In a sister site I saw the word sir written in IPA as /sər/
and not /sɜ:r/ as it was in my OALD. So I looked it up at Oxford Dictionary on-line and sure enough, they had it as /sər/. The same at MW.

The same pronunciation is given for words like purr and bird where my OALD shows /ɜ:r/

I thought the schwa was used to indicate a reduced vowel in an unstressed syllable.

I am also seeing the same in the word cut. Although my 30 year-old copy of OALD shows /kʌt/, I am seeing /kət/ in MW.

Is schwa now being used to indicate a vowel sound in a single syllable word? When did this change?

Best Answer

I've no idea when the change that you ask about occurred. The definition below from the OED has not been updated since 1982, indicating that back then it did not consider the schwa to be exclusively reserved for unstressed syllables.

A Dictionary of Psychology (4th edition, Oxford U Press) says:

The neutral and central mid vowel...that occurs in the words the and fern, at the beginning of about, and at the end of sofa, and the symbol in the International Phonetic Alphabet (IPA) that represents it, namely an inverted e. Statistically, it is the most frequently occurring English vowel (over ten per cent of all vowel sounds), yet it has no corresponding single letter in the standard alphabet.

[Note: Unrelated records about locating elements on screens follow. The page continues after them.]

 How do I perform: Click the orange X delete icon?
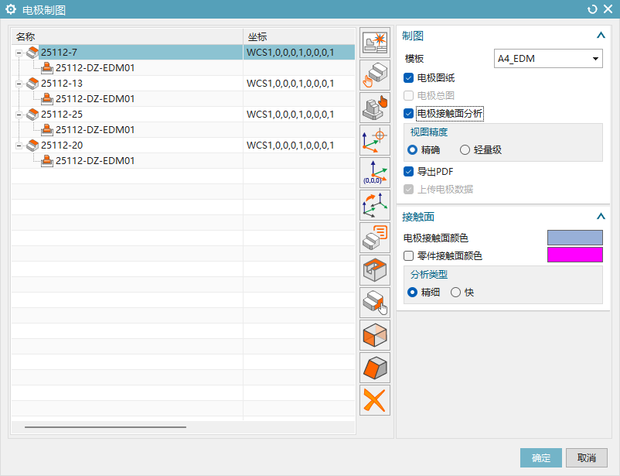pyautogui.click(x=376, y=400)
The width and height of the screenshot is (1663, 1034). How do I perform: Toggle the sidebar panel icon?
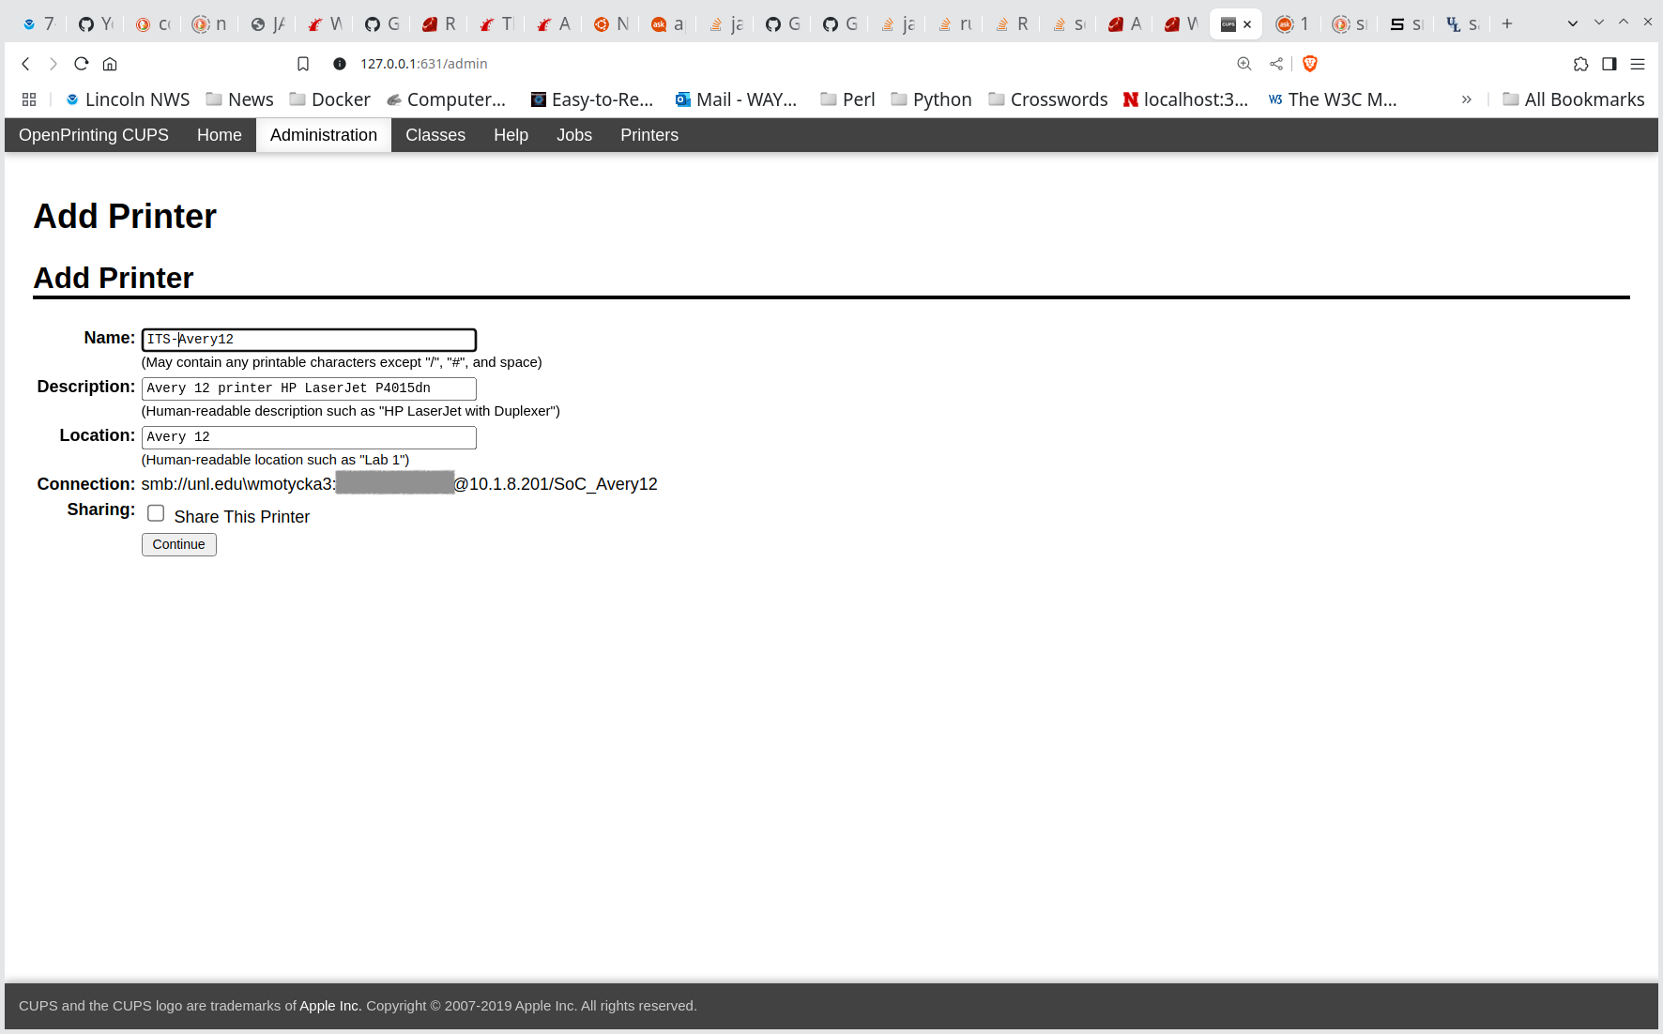pos(1610,64)
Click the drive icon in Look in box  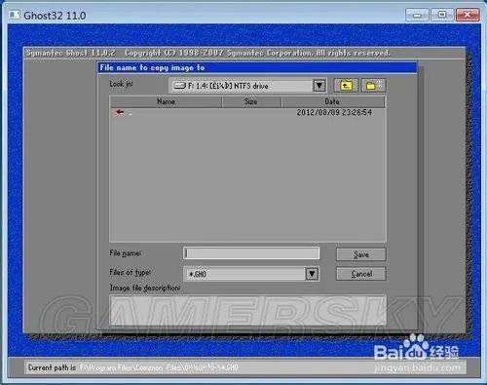(180, 86)
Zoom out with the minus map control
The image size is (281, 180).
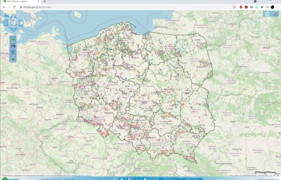(13, 29)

See also central vowel, formant, mid vowel. [From Hebrew shewa a mark indicating the absence of a vowel sound][my emphasis in bold]

The Oxford English Dictionary (OED) defines schwa as

The central vowel sound /ə/ , typically occurring in weakly stressed syllables, as in the final syllable of ‘sofa’ and the first syllable of ‘along’; = sheva n. 2. Occas., the symbol of an inverted ‘e’ used to represent this sound.

It gives a schwa in the pronunciation of such single syllable words as sir, purr, bird and the stressed syllable of birdbath.

The aptly named Concise Oxford Dictionary of Linguistics says

The mid-central vowel of e.g. the second syllable of matter: in phonetic notation [ə] ([matə]). Also spelled ‘shwa’.

Fowler’s Dictionary of Modern English Usage (4 ed.):

/ʃwɑː/ (shwah). In the phrase ‘a moment ago’ in unemphatic BrE speech, the two unstressed vowels in italics are pronounced identically. The technical name for this sound is schwa, and its symbol is /ə/ in the International Phonetic Alphabet. Not only letter a can be pronounced /ə/ : the italicized letters in the following show it represented by other written vowels: number, the, obey, commit, success, picture. The fact that letters a, e, o, and u can all be pronounced as a schwa explains many widespread spelling mistakes, such as *relevent.

I'll add that's it's too bad the sound of schwa is not also schwa.